Bowman, Paul (2008) Deconstructing Popular Culture, London: Palgrave

(The publisher has put a sample chapter of the book here: http://www.palgrave.com/PDFs/0230545351.Pdf - which I have also added under "Papers", here)

From the back cover:

“Deconstructing Popular Culture is an accessible, funny and stimulating introduction to popular culture. This is a book with both a passionate argument and a rare skill in making the ‘fine print’ of complex theoretical arguments accessible.”

- Richard Stamp, Senior Lecturer of Media and Cultural Studies, Bath Spa University


“Bowman writes very much as though he is speaking directly to a group of undergraduates: it engages them where they live. This book is an extraordinarily significant achievement.” –

-John Mowitt, Professor of Cultural Studies, University of Minnesota


Popular culture permeates every aspect of our lives: from the music we listen to, the films and television shows we watch and the books we read.  But who decides what counts as popular culture? Why is it so important? And how do we go about studying it?

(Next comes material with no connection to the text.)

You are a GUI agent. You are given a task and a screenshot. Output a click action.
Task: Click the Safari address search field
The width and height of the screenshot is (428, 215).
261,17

This book provides a unique introduction to popular culture. Unpicking and analysing recognisable examples from contemporary music, Hollywood film and the self-help movement, Paul Bowman uses techniques of deconstruction that encourage readers to form their own interpretations of the culture they experience every day. Introducing complex ideas effortlessly, the book shows how to avoid common pitfalls in studying theory, questions claims behind the importance of popular culture and looks at the problems and possibilities of studying this fast-changing field. With an innovative user guide and glossary to explain essential terms and ideas, this book makes difficult concepts relevant, accessible and interesting.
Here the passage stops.